Além do elenco permanente foram convidadas algumas estrelas musicais de hoje e de sempre como Olivia Newton-John, Josh Groban, Ricky Martin, Britney Spears, Gloria Estefan e Charice e apareceram actores que sabem cantar como Kristin Chenoweth, Gwyneth Paltrow, e Neal Patrick Harris. Como se isso não bastasse as estrelas de cinema Whoopi Goldberg e Kate Hudson não passaram despercebidas, ao contrário das inúmeras lendas da Broadway que só tiveram reconhecimento entre o público dos EUA. Estando tudo isto dito só falta dizer o nome do programa, mas penso que dispensa apresentações. A série que todos viam e onde quase todos queriam estar (Bryan Adams, Coldplay e Kings of Leon proibiram a utilização dos seus temas) é "Glee".

A melhor palavra para descrever a série é fenómeno. Fenómeno porque, não sendo mais do que uma novela, quase que inventou um género. Fenómeno porque milhões de gleeks pelo mundo fora colavam o rosto ao ecrã, de lábios no microfone, prontos a acompanhar os seus heróis. Fenómeno porque conseguiu, como o seu popular tema diz, que nunca parassem de acreditar. Podem ser um atleta ou um rufia, um génio ou burros como uma porta, podem ser fisica/mentalmente deficientes, podem ser a pessoa mais popular da escola ou a mais irritante, podem ser homossexuais, ter excesso de peso, podem não ter jeito para mais nada. Aqui o que importa é apenas a voz que vos sai do coração. Desde que saibam cantar têm um grupo de pessoas prontas para estar do vosso lado e vos aceitar como são. Aliás, para se desmarcarem do resto da escola e aceitarem todos como são. São os mais bonzinhos que se pode ser para serem adorados por todos e serem os modelos dos espectadores. Sim, a intenção é mesmo essa. Apelar a todos os públicos para que, através de uma personagem ou do todo, se revejam na série e a acompanhem.

Não posso falar pelos outros, mas posso descrever o que se passou comigo. Acompanhei a primeira temporada religiosamente, suportando a novela até chegar cada música. Das setenta músicas “cantei” mais de cinquenta e entretanto fui-me deixando enredar na teia. Com a segunda temporada foi mais complicado. Ainda vi o início, mas começaram a ter episódios dedicados a artistas que não apreciava e fui-me despegando pois sem a música não fazia sentido ver aquilo. Até que subitamente começava nova temporada e voltava a acompanhar os New Directions na sua infeliz perseguição do título, deixando de ver semanas depois. E asim foi até no outro dia ter apanhado o penúltimo episódio da terceira temporada na televisão.

**Material recolhido**
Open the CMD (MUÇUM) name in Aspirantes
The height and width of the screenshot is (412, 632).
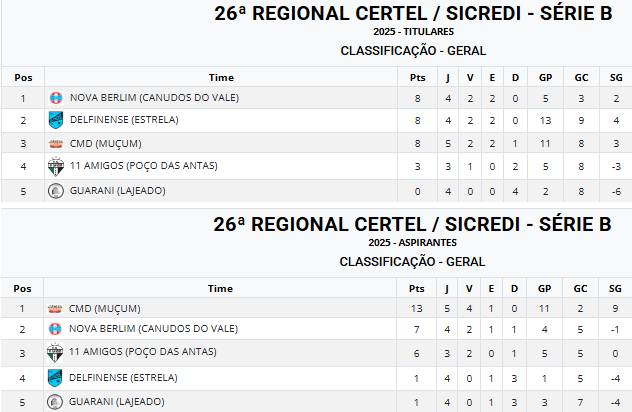[105, 309]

**Objetivo 1**
Responda com base no texto sobre Glee:
(a) Que artistas proibiram a utilização dos seus temas na série?
(b) Que palavra, segundo o texto, melhor descreve a série?
(c) Quantas das setenta músicas da primeira temporada diz quem escreve ter "cantado"?
**Objetivo 2**
Reproduza fielmente o trecho do texto sobre Glee desde "Não posso falar" até "temporada na televisão.", inclusive.
A listagem é material independente do texto.

**Resposta 1**
(a) Bryan Adams, Coldplay e Kings of Leon.
(b) Fenómeno.
(c) Mais de cinquenta.

**Resposta 2**
Não posso falar pelos outros, mas posso descrever o que se passou comigo. Acompanhei a primeira temporada religiosamente, suportando a novela até chegar cada música. Das setenta músicas “cantei” mais de cinquenta e entretanto fui-me deixando enredar na teia. Com a segunda temporada foi mais complicado. Ainda vi o início, mas começaram a ter episódios dedicados a artistas que não apreciava e fui-me despegando pois sem a música não fazia sentido ver aquilo. Até que subitamente começava nova temporada e voltava a acompanhar os New Directions na sua infeliz perseguição do título, deixando de ver semanas depois. E asim foi até no outro dia ter apanhado o penúltimo episódio da terceira temporada na televisão.